In the Epistle for the Easter Vigil St. Paul wrote, “Are you unaware that we who are baptized into Christ Jesus were baptized into his death?”
Three days ago I received a request to subscribe to a Catholic magazine that promised to free its readers from what it called the destructive liberalism that came into the Church after 196o.
I disagree with their assessment. As a server boy in the 1940’s and as a young priest in the 1950’s the two of us were the only people in church on Holy Saturdays before the confessions started in the afternoons. We had prayers over tubs of water, and we plowed through a long hodgepodge of readings and rituals introduced into the liturgy at different times through the centuries.
Vatican II did away with those meaningless rituals by reviving the Holy Saturday practices of the Apostles. We were led to dramatize what Paul meant by saying we die with Christ in order to rise with him.
Each year in the first centuries Christians reviewed the complete life of Jesus. They thought of him as being born again at Christmas, as going into the desert on Ash Wednesday.

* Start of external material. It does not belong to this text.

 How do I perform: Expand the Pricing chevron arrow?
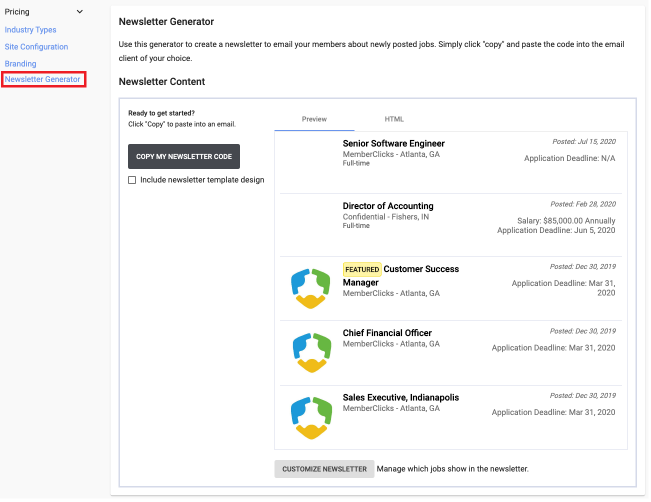[80, 12]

He died for them on Good Friday, and then he rose on Easter.
But, what about Holy Saturday? What was Jesus doing then? Well, his body was lying in the tomb cut from rock. Christians represented that tomb for themselves with a tank or pool filled with water.

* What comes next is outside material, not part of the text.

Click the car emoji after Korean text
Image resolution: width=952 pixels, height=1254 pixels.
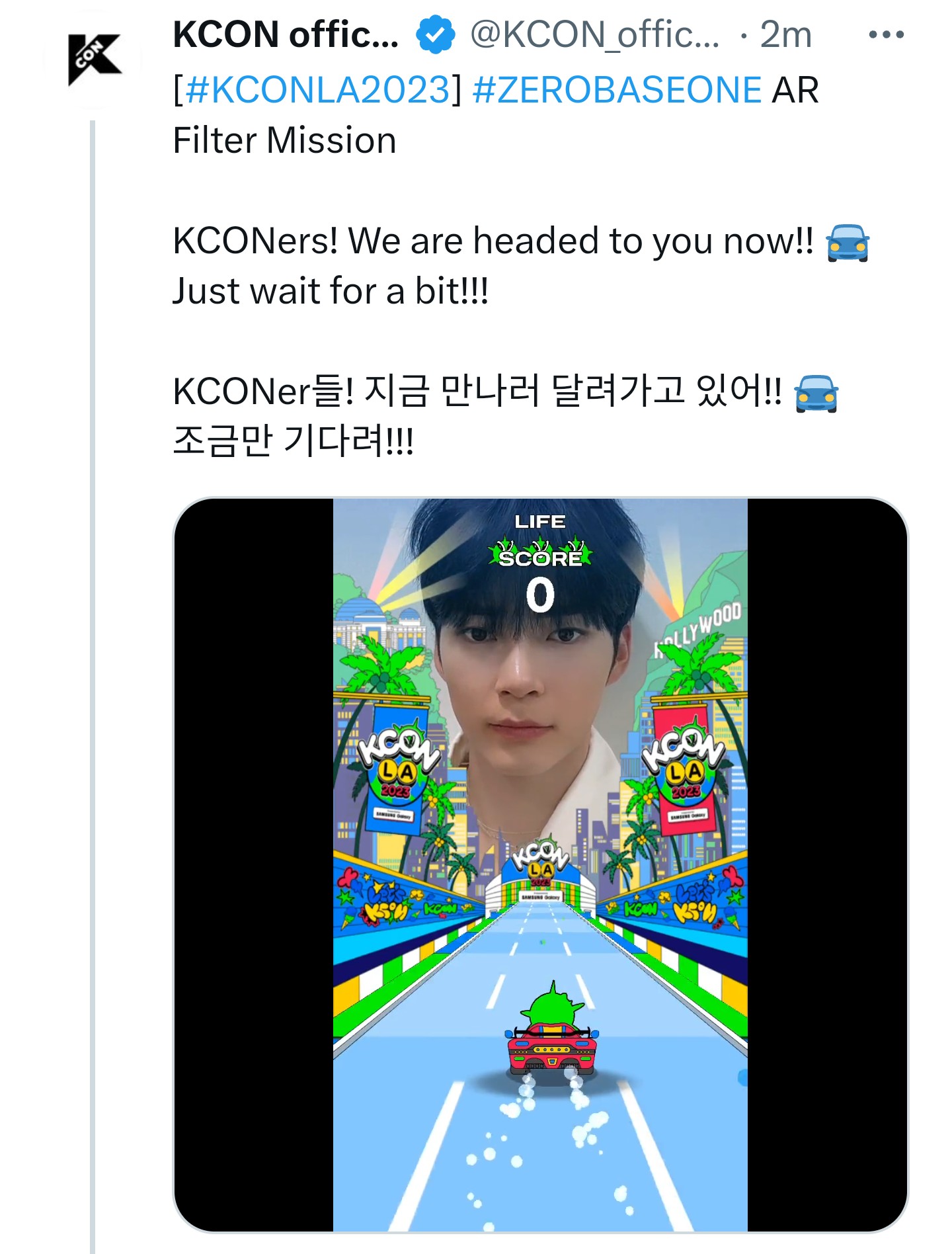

The people to be baptized would gather around that pool, and they would listen to the priest quoting words of St. Paul. Paul had said that the death by which Jesus saved us was not his physical death but his death to sin. The priest presiding at the ceremony would tell those people that Jesus was inviting them to share with him in that death to sin. They could do that symbolically by going down into the tomb-like baptismal pool. If they died to sin with him they would be prepared to rise to glory with him.

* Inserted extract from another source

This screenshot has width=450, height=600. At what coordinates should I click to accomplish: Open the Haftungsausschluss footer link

When they came up from the tank they would go one by one before the bishop. As he anointed each of them with oil consecrated to the Holy Spirit, he would say something like this: “To the extent that by dying to sin you have made room in your hearts for the Holy Spirit, he is now entering you.” That was Confirmation. Following on that, the newly baptized would go in to fully take part in the Easter Eucharist.